The five helpers dashed their bewildering, blinding slush fast and far, on every face and badge that they could hit; and the pump stream hit Kenna square in the face as he yelled in wrath. The paraders were not armed for such a fight. Men that could face bullets, knives, and death, were dismayed, defeated, and routed by these baffling bucketfuls and the amazing precision of the squirting pump.
Strong hands clutched at the bridle reins, but the team was plunging and going fast. The driver was just drunk enough for recklessness; he kept the horses jumping all down that Orangemen's parade. Oh, what a rout it made! And the final bucketfuls were hurled in through the window of the Orange Lodge, just where they were needed most, as Jimmy and his five made their escape.

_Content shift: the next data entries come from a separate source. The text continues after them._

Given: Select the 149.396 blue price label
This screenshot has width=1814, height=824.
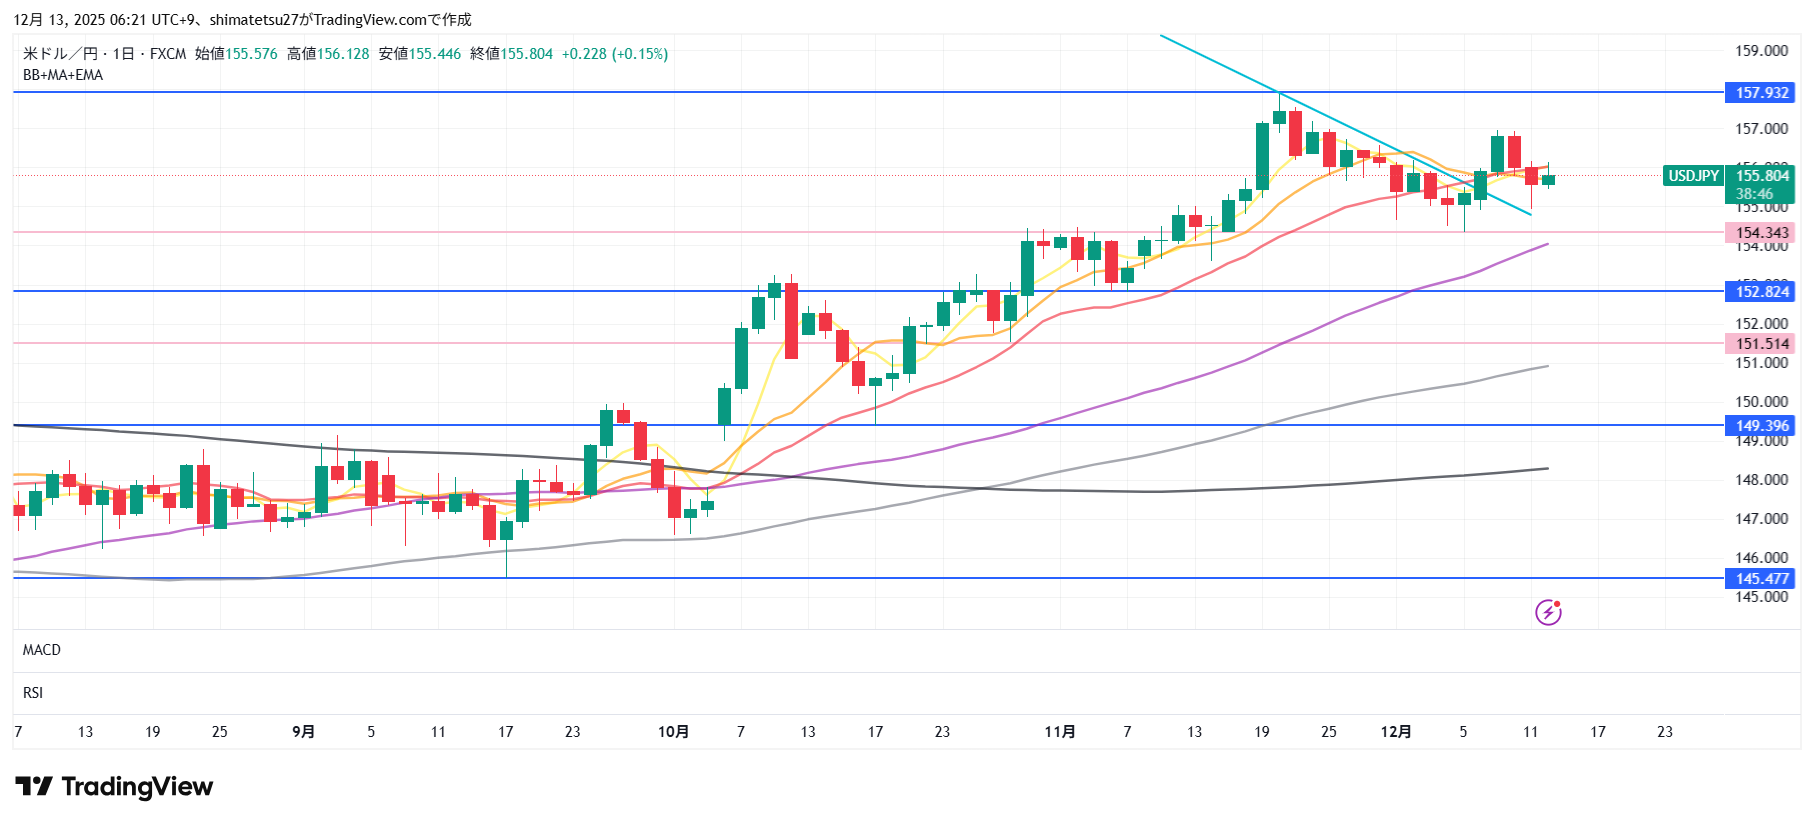Looking at the screenshot, I should [1761, 426].
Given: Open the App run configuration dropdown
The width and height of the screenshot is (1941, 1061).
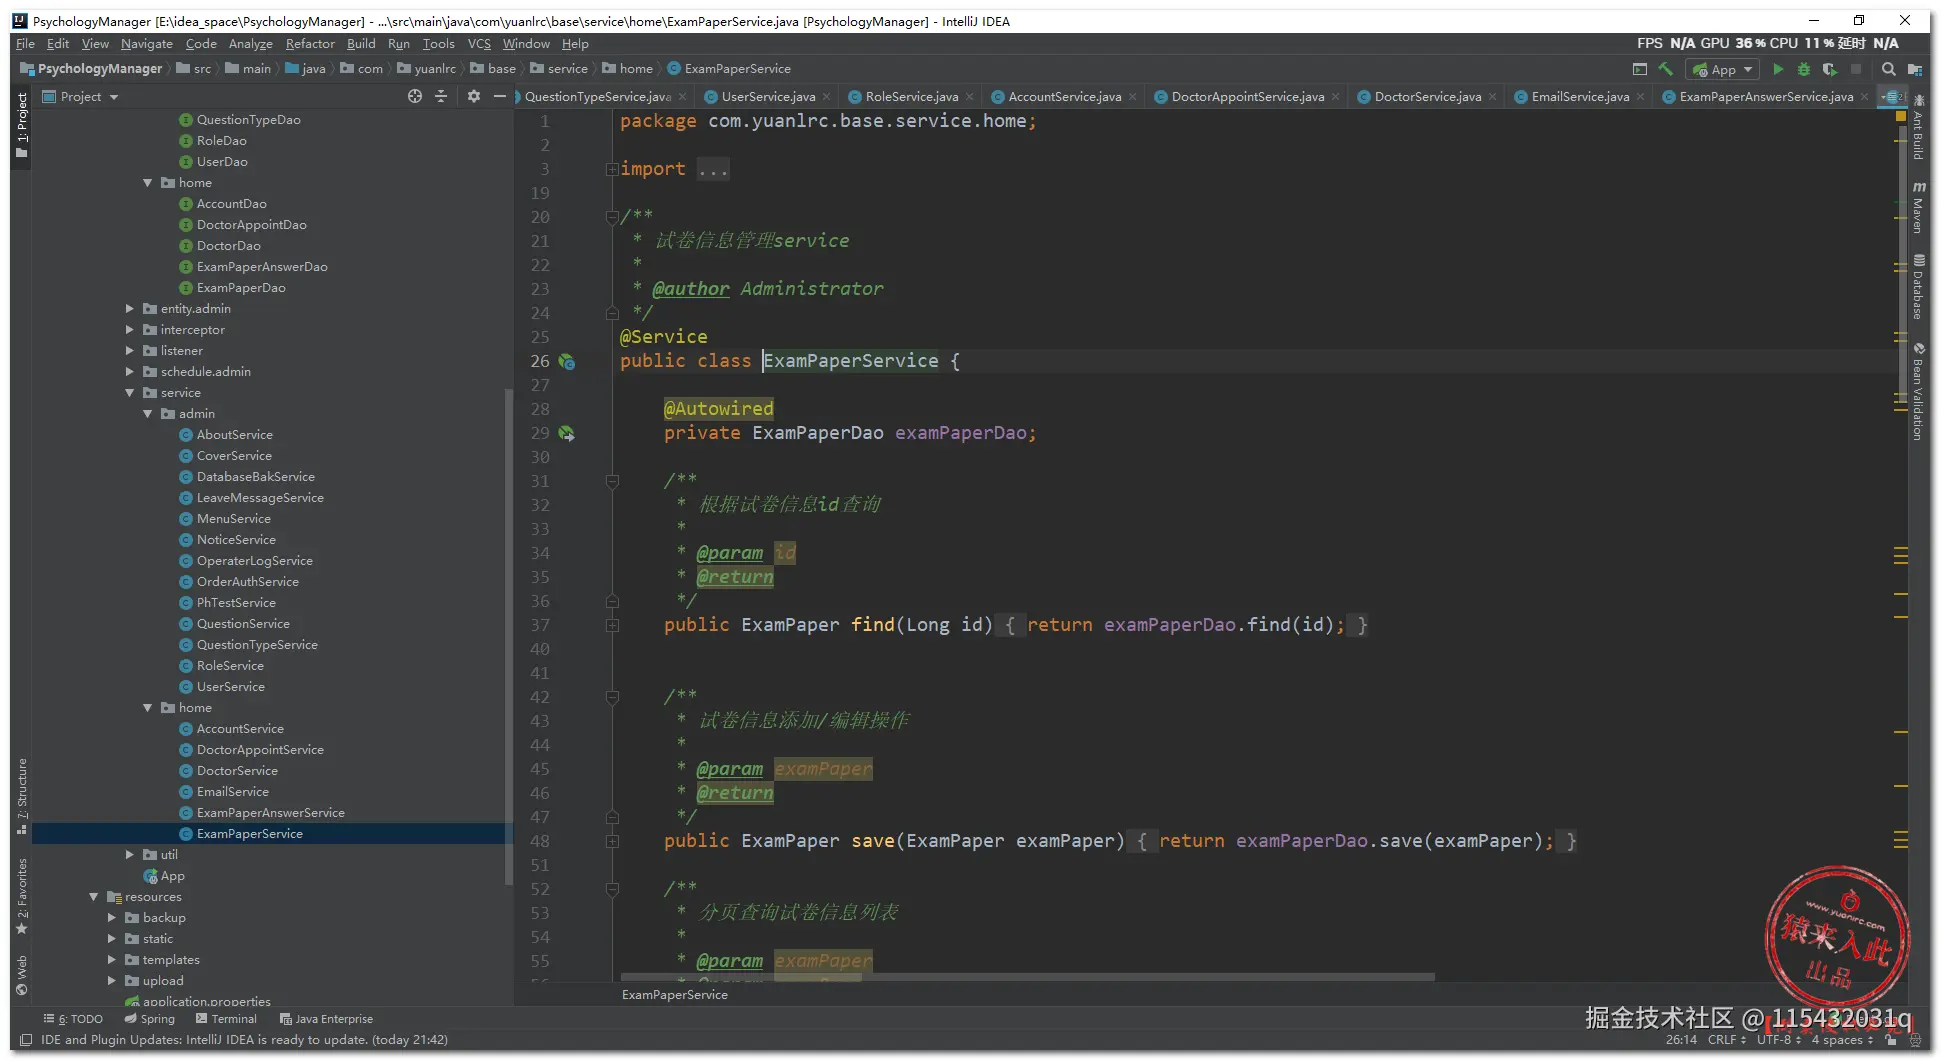Looking at the screenshot, I should [x=1723, y=69].
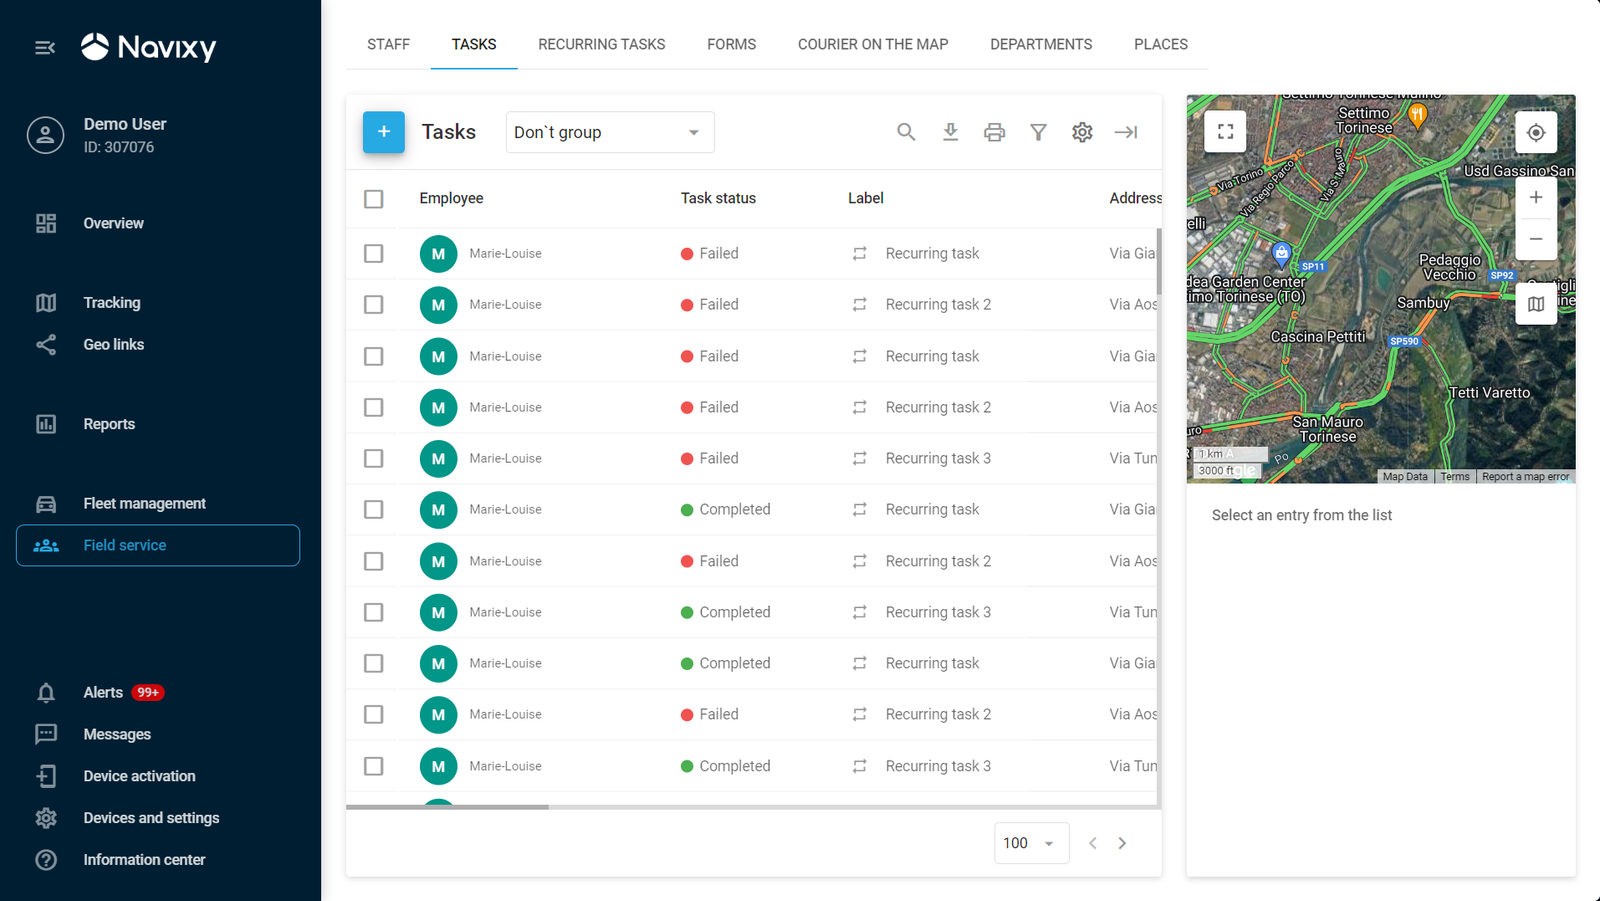Open the rows per page 100 dropdown
This screenshot has width=1600, height=901.
[x=1030, y=843]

The bottle now went round once more. Shrieking with laughter at their sweeping, bloodless victory, the six Papists saw the procession rearrayed. Kenna had recovered and wiped his face with one coat sleeve, his Bible with the other. The six dispensers of purity could not resist it; they must charge again. Hartigan wheeled the horses to make the turn at a run. But with every circumstance against him—speed and reckless driving, a rough and narrow roadway beset with stumps—the wagon lurched, crashed, upset, and the six went sprawling in the ditch. The horses ran away to be afterward rounded up at a farm stable three miles off, with the fragments of a wagon trailing behind them.
The anger of the Orangemen left them as they gathered around. Five of the raiders were badly shaken and sobered, one lay still on the stones, a deep and bloody dent in his head. The newly arrived, newly fledged doctor came, and when after a brief examination, he said: "He's dead—all right," there was a low, hollow sound of sympathy among the men who ten minutes before would gladly have killed him. One voice spoke for all the rest.
"Poor lad! He was a broth of a bhoy! Poor little Widdy Hartigan."
CHAPTER IV
The Atmosphere of His Early Days
There were many surprises and sharp contrasting colour spots on the map of the "Widdy's" trail for the next nine years. With herself and the expected child to make a home for after that mad Orange Day, she had sought employment and had been welcomed back to the hotel where she had ever been a favourite.
The little room above the kitchen which projected over the yard was her only resting place. The cheapest, simplest of wooden furniture was all it held. On a tiny stand, made of a packing case, was her Bible and, hanging over it a daguerreotype of her husband—his frank, straight gaze and happy face looking forth with startling reality. Outside and very near, for the building was low, the one window looked upon the yard of the hotel, with its horses, its loafers, its hens and its swine; while just above the shutter's edge a row of swallows had their nests, where the brooding owners twittered in the early summer morning, as she rose with the sunrise and went about her work. A relief at first, the duties Kitty had undertaken grew heavier with the months, till at last the kindly heart of the owner's wife was touched, and a new régime of rest ensued.